▶ **TASK DIRECTIONS**
Where the word "dropdown" shows up in a line below, that line is counted. State how many lines are counted, without any other words.

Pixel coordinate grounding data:
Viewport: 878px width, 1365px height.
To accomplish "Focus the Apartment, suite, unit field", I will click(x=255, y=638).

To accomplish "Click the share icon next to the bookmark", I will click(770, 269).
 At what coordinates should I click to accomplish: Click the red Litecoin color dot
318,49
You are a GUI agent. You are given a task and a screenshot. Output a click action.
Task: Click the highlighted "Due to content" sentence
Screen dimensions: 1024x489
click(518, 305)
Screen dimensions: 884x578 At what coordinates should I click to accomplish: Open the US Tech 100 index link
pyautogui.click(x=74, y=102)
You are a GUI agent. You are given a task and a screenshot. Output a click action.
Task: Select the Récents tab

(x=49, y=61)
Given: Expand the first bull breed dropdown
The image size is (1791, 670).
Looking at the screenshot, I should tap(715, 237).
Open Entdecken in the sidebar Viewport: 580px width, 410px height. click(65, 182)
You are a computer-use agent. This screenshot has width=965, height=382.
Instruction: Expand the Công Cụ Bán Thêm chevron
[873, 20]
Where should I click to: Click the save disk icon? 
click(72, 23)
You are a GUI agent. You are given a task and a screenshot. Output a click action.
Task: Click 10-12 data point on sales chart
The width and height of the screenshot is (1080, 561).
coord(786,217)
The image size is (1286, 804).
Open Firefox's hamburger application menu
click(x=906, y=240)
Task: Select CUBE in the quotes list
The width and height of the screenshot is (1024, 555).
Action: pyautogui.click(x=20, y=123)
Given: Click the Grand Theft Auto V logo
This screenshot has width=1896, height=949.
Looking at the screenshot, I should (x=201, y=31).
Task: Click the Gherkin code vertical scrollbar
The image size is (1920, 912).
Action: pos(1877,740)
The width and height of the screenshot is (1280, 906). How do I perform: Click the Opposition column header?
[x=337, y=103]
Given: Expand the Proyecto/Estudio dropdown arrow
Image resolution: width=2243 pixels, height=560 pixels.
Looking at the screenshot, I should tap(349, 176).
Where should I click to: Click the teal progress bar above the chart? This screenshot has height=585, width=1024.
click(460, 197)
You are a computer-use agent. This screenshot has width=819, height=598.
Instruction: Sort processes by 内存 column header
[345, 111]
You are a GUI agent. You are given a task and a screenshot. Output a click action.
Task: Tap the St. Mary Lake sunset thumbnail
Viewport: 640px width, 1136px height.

▶ **ANSWER AREA**
2